I cannot think of a day that I wasn't really happy and excited to drop the kids off at school and come to work. I've never had a bad day at the office at F&M. Each and every day I carried this gift of being the president of this place, I thought, "Don't take it for granted. This is something very few people have the chance and privilege to do."
A couple of things stand out: Awarding the women their diplomas after they won the National Championship lacrosse game last spring was great. The year before I only gave out one diploma, and the team had just lost. I remember saying to the team that we'll be back here a year from now and it'll be different. Last year I reminded them of my prediction, congratulated everyone and then just watched the room explode with cheers, emotion and pride. That was one of those moments when you thought, "Wow, what a great convergence of academics, athletics and college spirit."
Another moment was when I took my son for a walk on campus last June after everything had quieted down. Keith [Keith Orris '81, vice president for administrative services and business, government and community relations] at one point joined us. And we just walked the campus for about three hours, and I was showing my son the projects. We were making notes and thinking about what we were going to do. I remember thinking at the end of the walk that this feels really good. I remember thinking that was a nice indulgence for me to have that kind of time with my son to point out what it takes to do these types of things. Again, the physical projects are easy markers for the much more profound progress that I think has been made.
What was it like for you and your family to be a part of the F&M community and what will they miss?

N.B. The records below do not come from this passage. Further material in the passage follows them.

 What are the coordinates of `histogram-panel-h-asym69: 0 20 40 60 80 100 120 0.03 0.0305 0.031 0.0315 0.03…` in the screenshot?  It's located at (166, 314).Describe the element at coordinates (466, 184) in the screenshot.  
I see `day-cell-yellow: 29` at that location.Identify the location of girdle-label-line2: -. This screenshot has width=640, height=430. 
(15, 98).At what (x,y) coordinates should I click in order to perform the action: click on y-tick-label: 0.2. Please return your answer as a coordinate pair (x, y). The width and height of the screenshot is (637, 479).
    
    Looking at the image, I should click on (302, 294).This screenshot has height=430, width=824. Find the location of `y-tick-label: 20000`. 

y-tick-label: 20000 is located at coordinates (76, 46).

I think in many respects this is an ideal community. It's full of really smart, engaged people who love what they do and are glad to be here. What better environment is there in the United States than the environment of a liberal arts college with the freedom to explore all sorts of things, the opportunity to live in a community, the opportunity to push yourself really hard, the opportunity to work individually but also as part of a team? Frankly I can think of no better place for my kids. I think they will just miss being kids on this campus. They have always been around for so many great events. One of the really nice things is that my son has been adopted by some of the squash and tennis players and coaches and he works out with them on a regular basis. That's been very heart-warming to me because it reinforces the importance of growing up in a community like this. I think our kids will look back at this as a very happy time in their lives.
The White House has a tradition where the outgoing president leaves a note for the incoming president. If you were to leave such a note to the next F&M president, what would it say?I haven't composed it yet, but I will take some time with this. The first thing I'll say is to make sure you cherish this place and take it personally. It's not a job. It's a mission and a calling. Be sure you're ready to devote your full self to it, not just the hours.

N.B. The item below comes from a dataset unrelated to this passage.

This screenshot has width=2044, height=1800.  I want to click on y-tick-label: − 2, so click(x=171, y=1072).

The second thing is to always think in three time dimensions. Think about what you are doing right now to impact the experience of our students, think about 5 or 10 years from now and how you want to set this place up for whoever comes after you, and think about 50 years from now in terms of how you're going to move the institution forward generationally.
The third thing is that at the same time you are devoting yourself to this job, don't overdo it. Your family is first. If you are not around and you are not a real mom or a real dad and doing things with your spouse or your partner, then you are not going to be enough of a person to do this job. It's very important to go home and turn it off, take real vacations and have a real life beyond the College. It's the only way to avoid burnout and to truly re-energize yourself.